— Begin Supplied text —

The Standards for Performing and Reporting on Peer Reviews are established by the AICPA Peer Review Board (the Board). These standards apply to all peer review performed under the AICPA Peer Review program (AICPA PRP).


1999 Revisions to the Standards
     System review
     Engagement review
     Report review

2004 Revisions to the Standards

1999 Revisions to the Standards

In October 1999, the American Institute of Certified Public Accountants (AICPA) Peer Review Board adopted revisions to the AICPA Standards for Performing and Reporting on Peer Reviews. The revised standards that became effective January 1, 2001. Early implementation was not permitted. In summary, the revised standards created the following three levels of peer reviews:

System Review

This became the name of the existing on-site peer review and applied to firms that performed engagements under: :

  • Statements on Auditing Standards (SASs)
  • Government Auditing Standards (the yellow book), issued by the U.S. General Accounting Office, or
  • Examinations of prospective financial information under the Statements on Standards for Attestation Engagements (SSAEs)

Firms eligible for engagement review or a report review could elect to have a system review. In considering the change in name from an on-site peer review to a system review, the AICPA Peer Review Board considered the comments received during the exposure draft’s comment period and concluded that the new terminology more accurately described the type of peer review since the reviewer expresses an opinion on the firm’s system of quality control.

Like the previous on-site review, a system review includes a separate report, letter of comments (if applicable), letter of response, technical review, committee acceptance, and monitoring actions (if considered appropriate.) A system review is intended to provide the reviewer with a reasonable basis for expressing an opinion whether—for the year under review—the reviewed firm:

  • Has designed its system of quality control for its accounting and auditing practice in accordance with AICPA quality control standards.

— End Supplied text —
— Begin Listed records —

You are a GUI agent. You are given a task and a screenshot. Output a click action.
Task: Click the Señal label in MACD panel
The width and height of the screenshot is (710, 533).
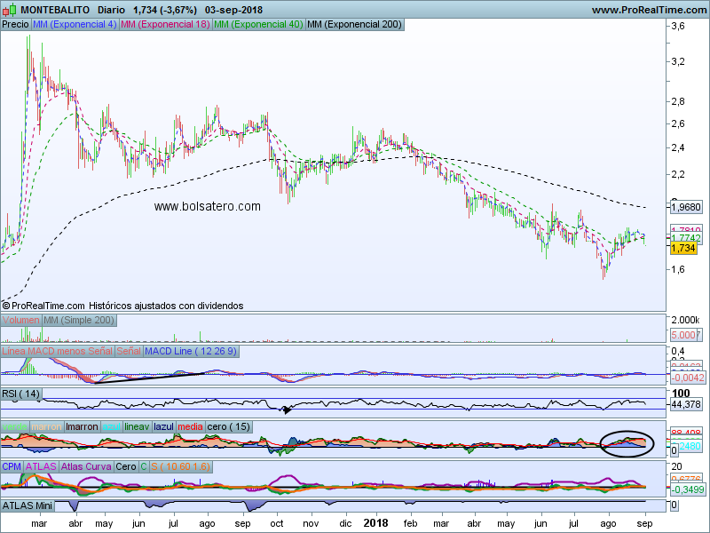pos(128,352)
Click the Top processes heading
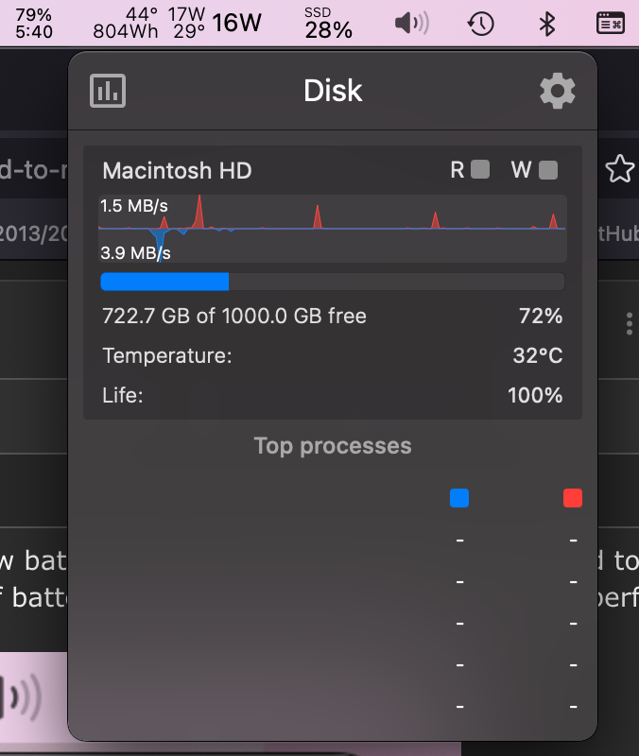The width and height of the screenshot is (639, 756). coord(333,446)
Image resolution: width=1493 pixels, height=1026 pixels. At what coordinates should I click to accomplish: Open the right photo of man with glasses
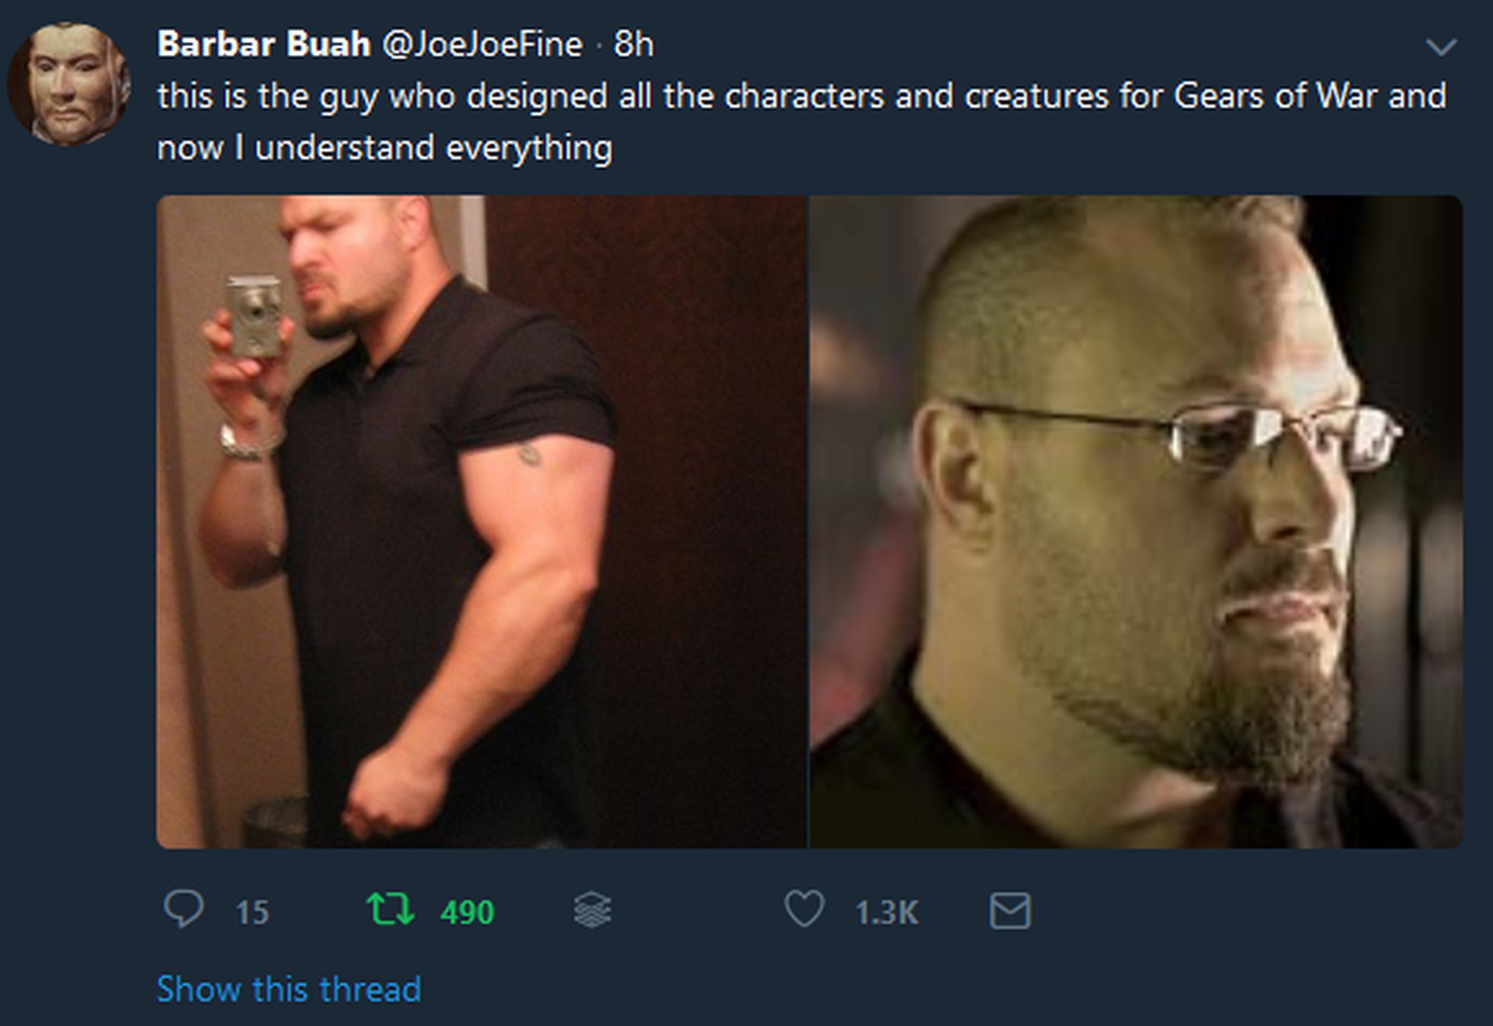tap(1136, 521)
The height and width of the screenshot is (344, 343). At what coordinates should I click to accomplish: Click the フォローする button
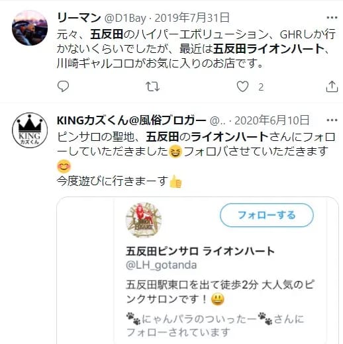coord(267,215)

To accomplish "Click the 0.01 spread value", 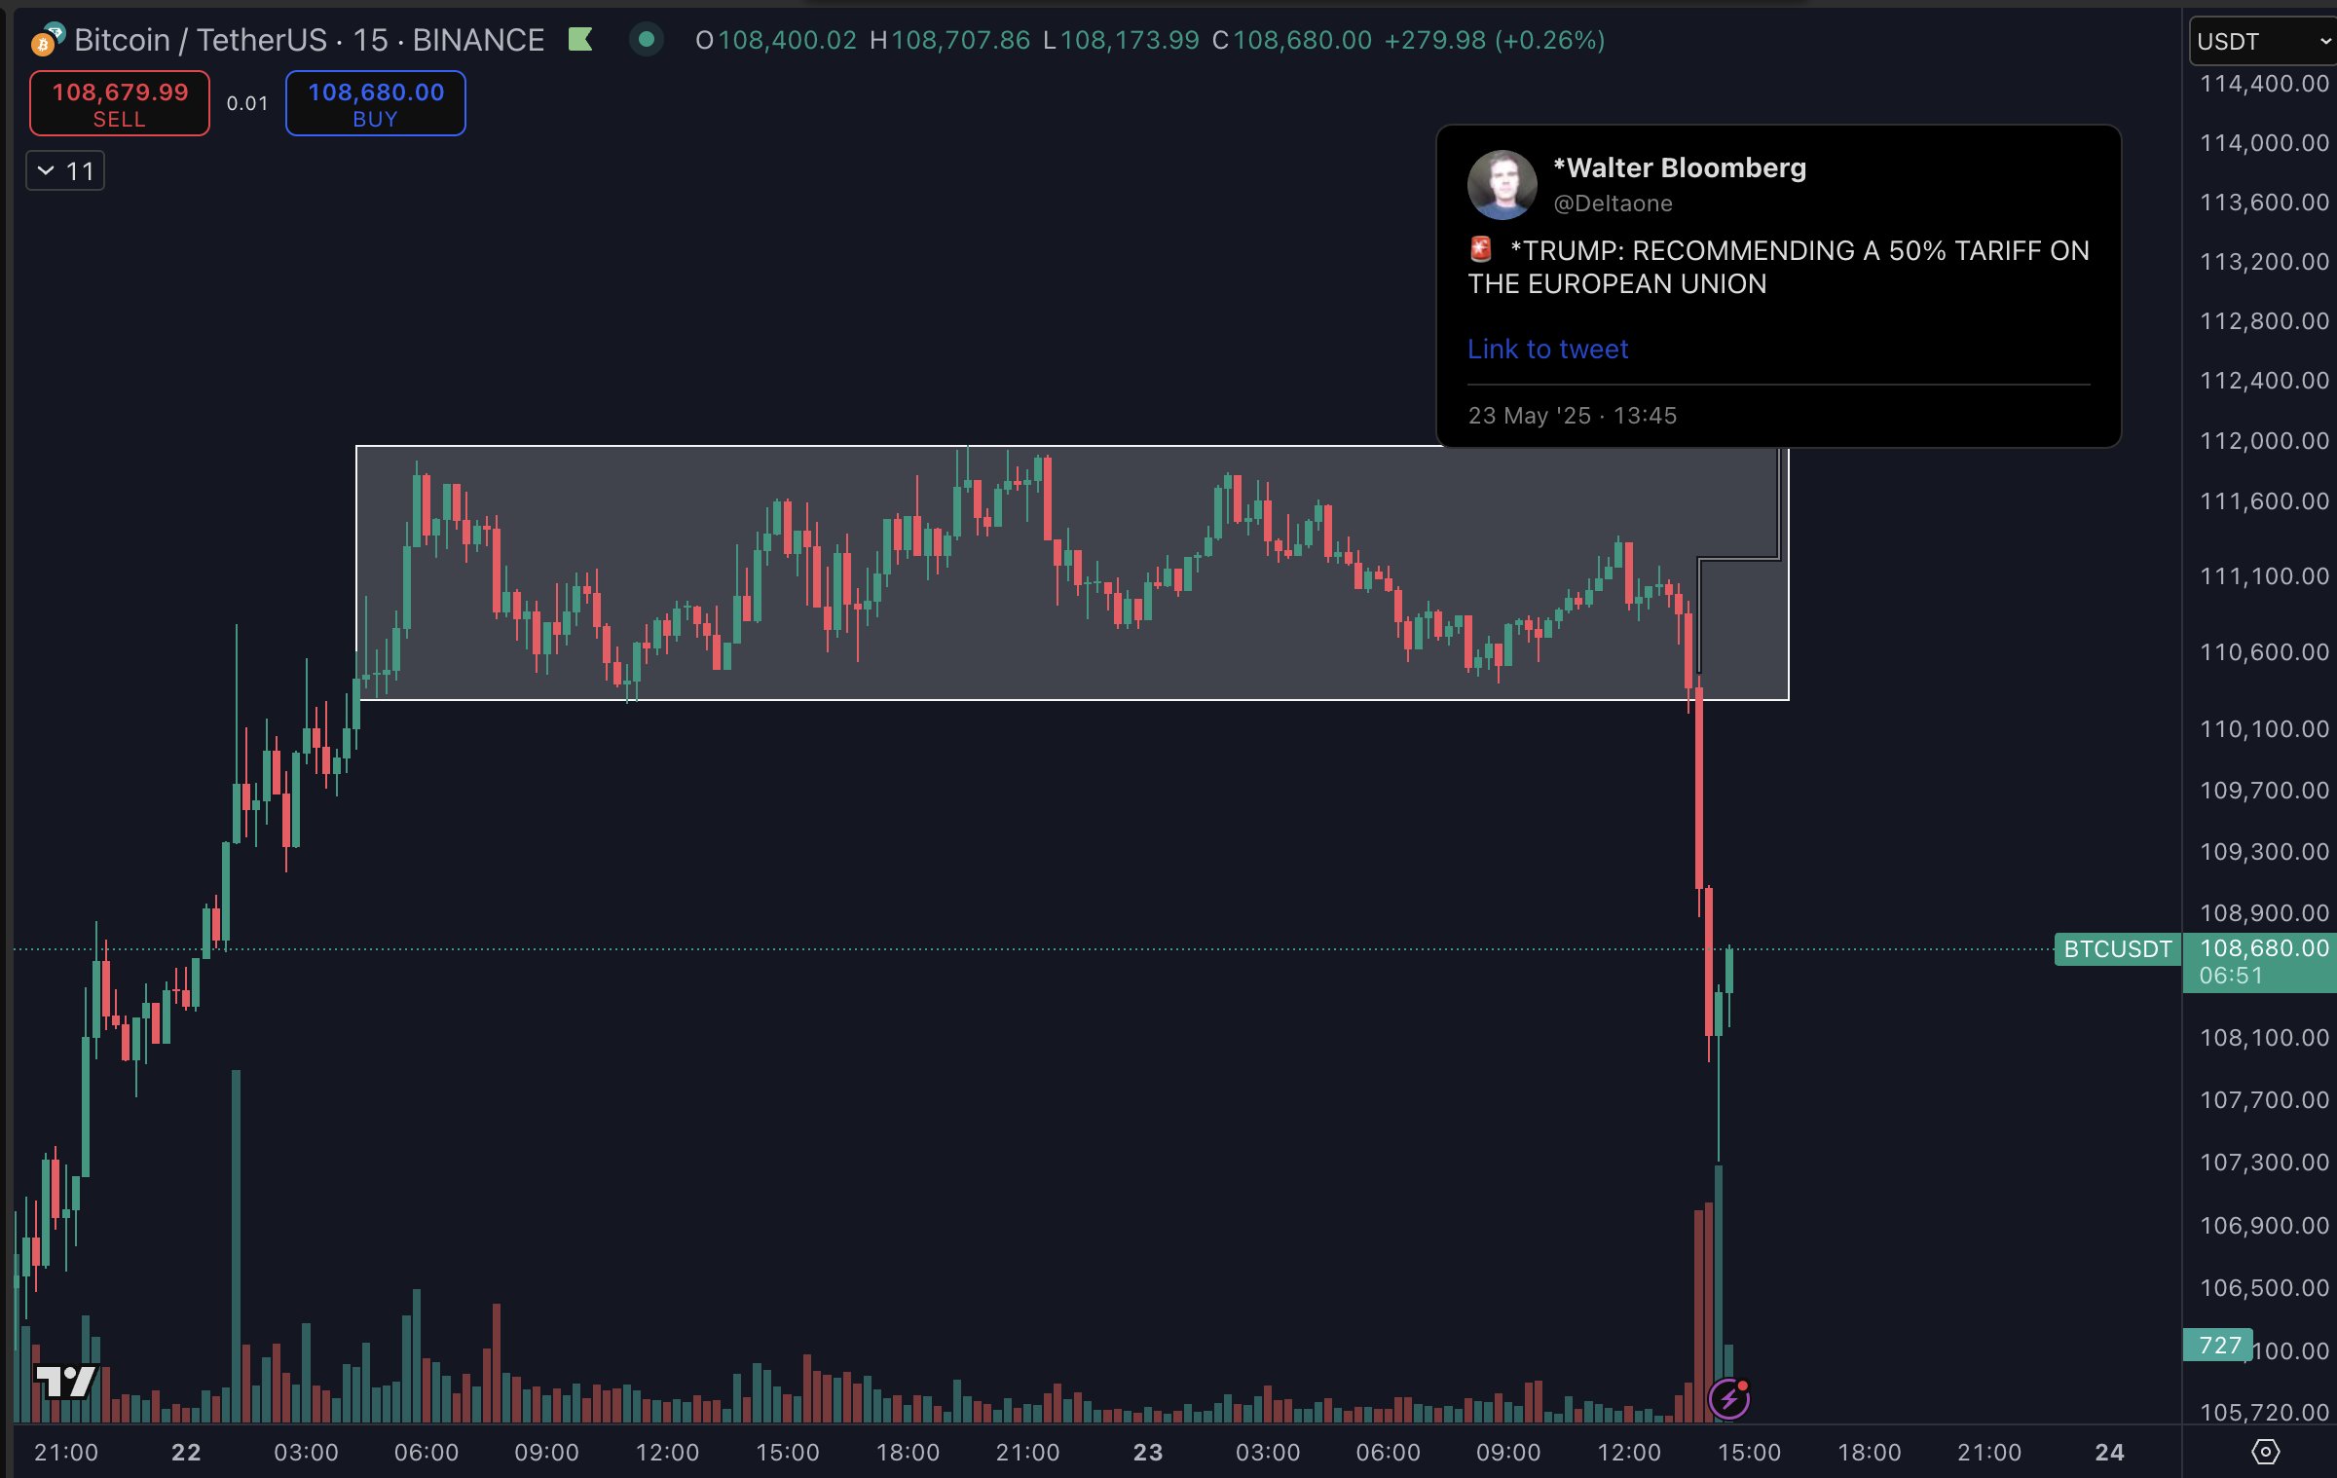I will click(x=247, y=103).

— End Listed records —

Given request 1 – In the peer review standards text, on what date did the revised standards take effect?
Given request 2 –
For each statement, say whether it agrees with the peer review standards text, and quote the words from the text that settle it.
(a) Firms could implement the 1999 revised standards early.
(b) "System review" became the name of the existing on-site peer review.
(c) A firm eligible for an engagement review could choose to have a system review.
Given request 3 – Carry on the peer review standards text from the point where it stops.
The rows are separate material that has no connection to the peer review standards text.

Result 1 – January 1, 2001.

Result 2 –
(a) No: "Early implementation was not permitted."
(b) Yes: "This became the name of the existing on-site peer review"
(c) Yes: "Firms eligible for engagement review or a report review could elect to have a system review."

Result 3 –
Engagement Review

This level of peer review replaced the existing off-site review with two basic exceptions: :

  • Firms that performed only compilation engagements that omit substantially all disclosures are subject only to a report review, which is described below. (Although inclusion of selected disclosures for financial statements that otherwise omit substantially all disclosures are still subject to an engagement review.)
  • Second, an engagement review carry an additional objective to assess whether working paper documentation conformed with the requirements of SSARS and SSAEs, as applicable to those engagements. An engagement review provides no opinion on the reviewed firm’s system of quality control and therefore the reviewer is not opining on the firm’s compliance with its own quality control policies and procedures or with AICPA quality control standards, just conformity with SSARS and the SSAEs.

Since an engagement review does not require a firm to document any work other than that required by the SSARS or SSAEs, the peer reviewer only expresses limited assurance on whether the firm’s documentation conforms with those standards. Some examples of the documentation that a reviewer would consider in his or her procedures include:

  • Management representation letter on review engagements
  • Documentation of the matters covered in the accountant’s inquiry and analytical procedures in a review engagement.
  • Documentation as may be required by SSAEs, such as might have been the case in a WebTrust engagement.

As with a system review and the former off-site review, an engagement review still included a report, letter of comments (if applicable), letter of response, technical review, committee acceptance, and monitoring actions (if considered appropriate.)

Report Review

This type of review applies only to firms that perform compilations that omit substantially all disclosures. There is one exception to this general rule. If the firm compiles financial statements that include, as referred in the SSARSs, “selected information—substantially all disclosures required are not included,” then the firm must undergo an engagement review. At its option, a firm required to have only a report review, may elect to have either a system review or an engagement review.

At the conclusion of the report review, the reviewer gives the firm a report listing comments and recommendations based on whether the financial statements and the related accountant’s reports appear to conform with the requirements of professional standards in all material respects. The change in the process was designed to be a more informal process as compared with the mechanism under the off-site approach for those firms that performed only compilations that omitted substantially all disclosures.

A report review remained subject to a technical review, and was still subject to possible acceptance by the administering entity’s Report Acceptance Body. In addition, the Report Acceptance Body can impose monitoring actions on the firm and/or reviewer.

The AICPA's expectation for these types of reviews was that by streamlining the process, including not requiring a formal response, the technical reviewer would be able to accept 85% or more of report reviews on the committee’s authority within 30 days of receiving the signed peer review report. Prior to this change, the process often took between three and six months.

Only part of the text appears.